++++ Records shown ++++
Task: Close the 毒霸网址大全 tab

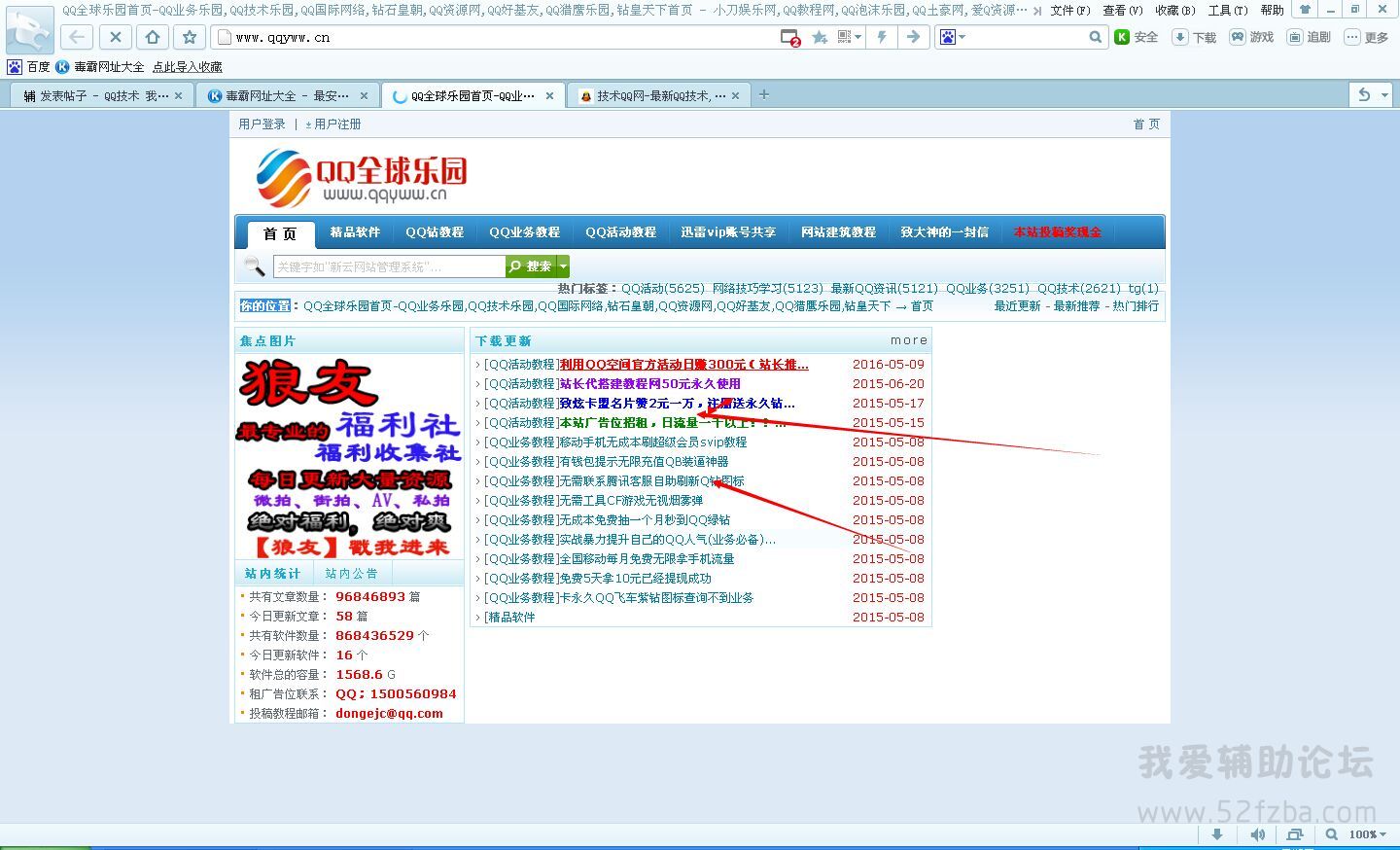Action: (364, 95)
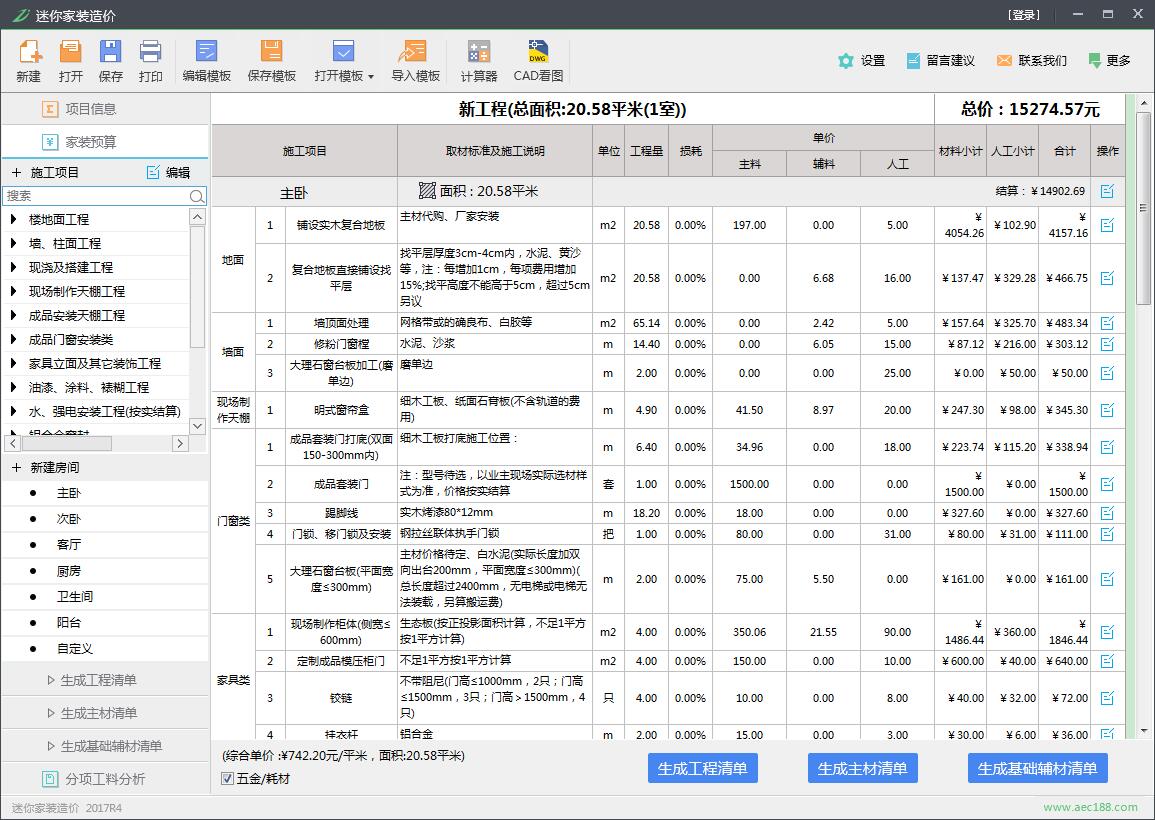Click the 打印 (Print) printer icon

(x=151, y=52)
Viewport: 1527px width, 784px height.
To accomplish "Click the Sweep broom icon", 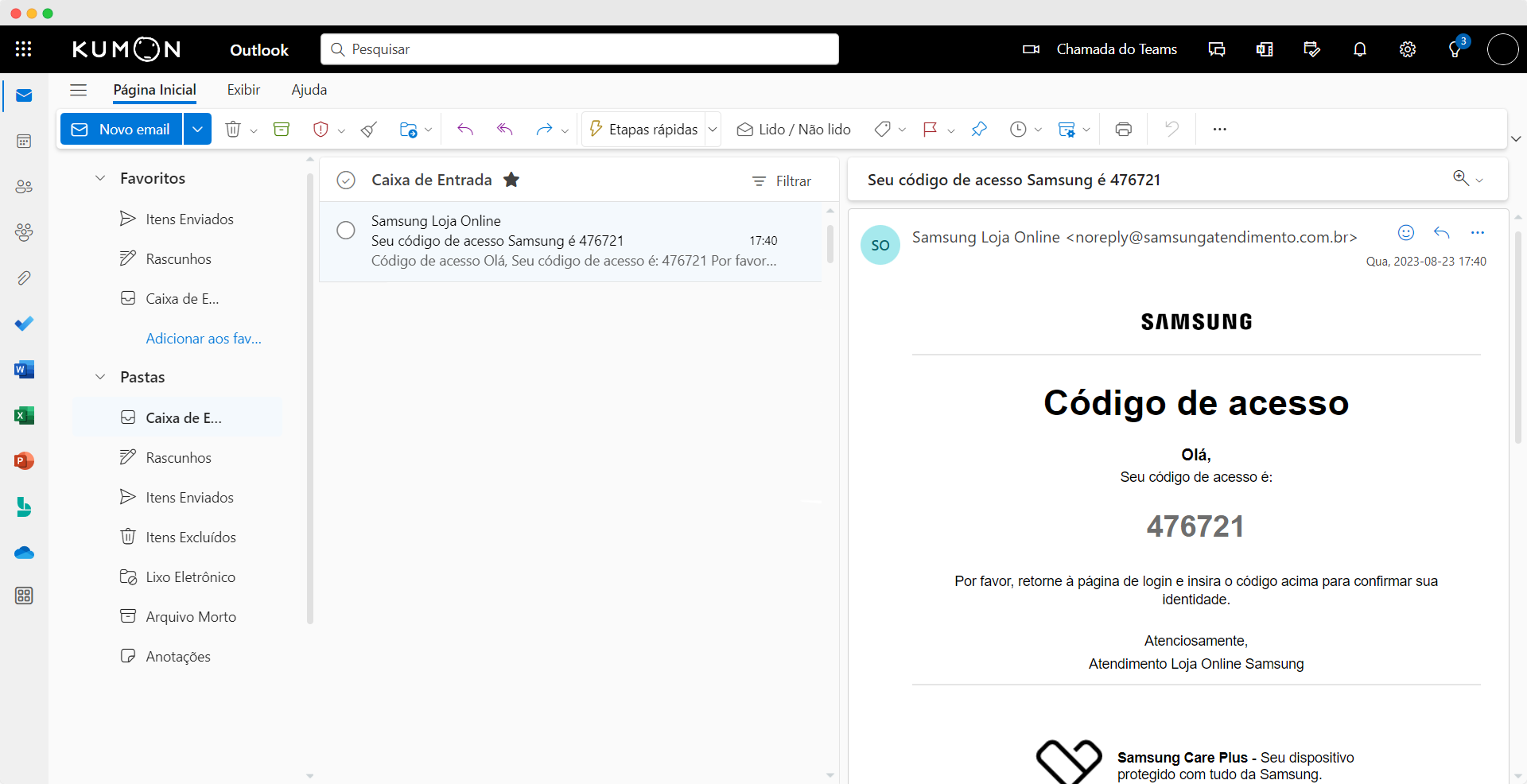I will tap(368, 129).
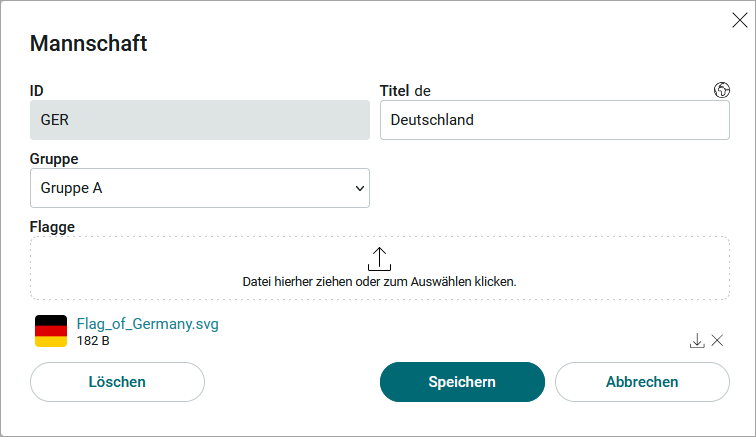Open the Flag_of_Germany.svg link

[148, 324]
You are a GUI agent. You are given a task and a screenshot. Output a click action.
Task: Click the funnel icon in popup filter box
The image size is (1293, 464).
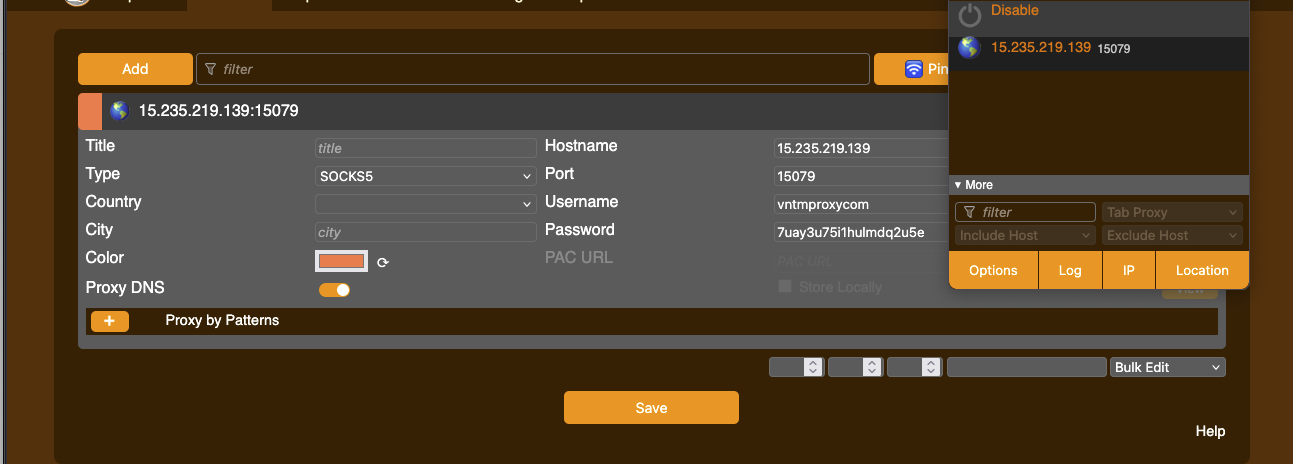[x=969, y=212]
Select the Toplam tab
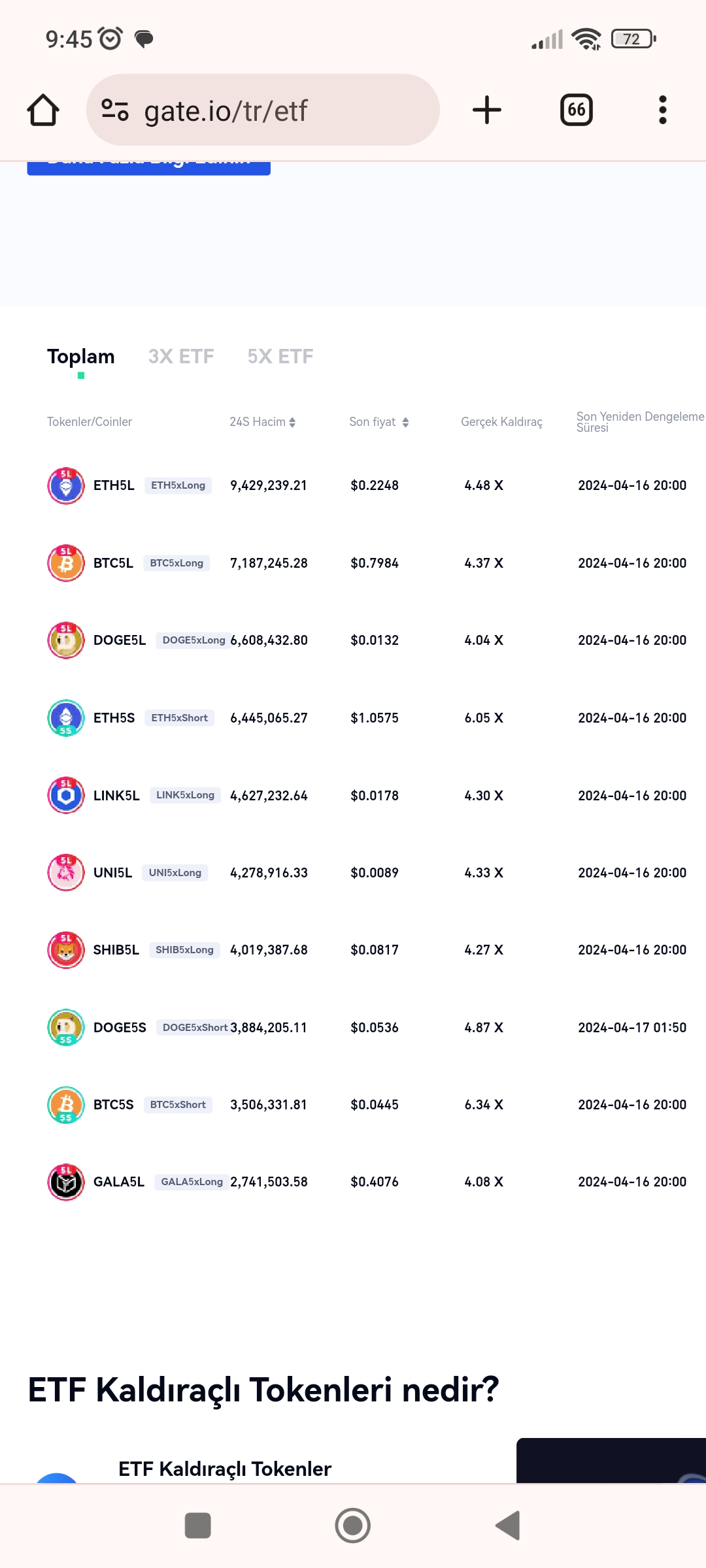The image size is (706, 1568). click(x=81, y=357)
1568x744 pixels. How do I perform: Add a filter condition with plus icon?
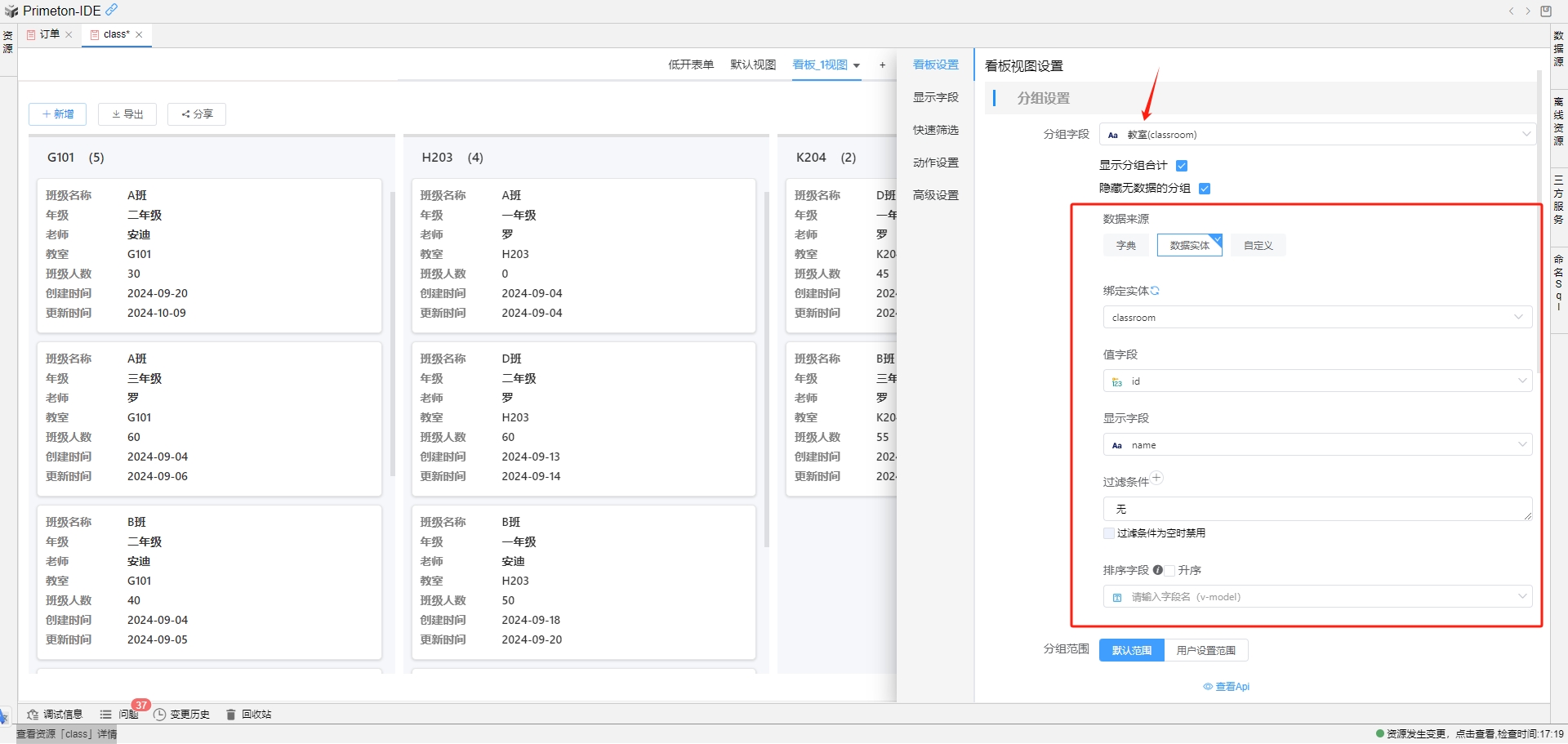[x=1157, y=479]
++++
- [Exercise aim]: Format the lines as a numbered list, starting at the line that contains "Select the Toplam tab" and running through the last line, leaving out blank lines and the pictures.

- [Solution to the exercise]:
1. Select the Toplam tab
2. The image size is (706, 1568). click(x=81, y=357)
3. 1568x744 pixels. How do I perform: Add a filter condition with plus icon?
4. [x=1157, y=479]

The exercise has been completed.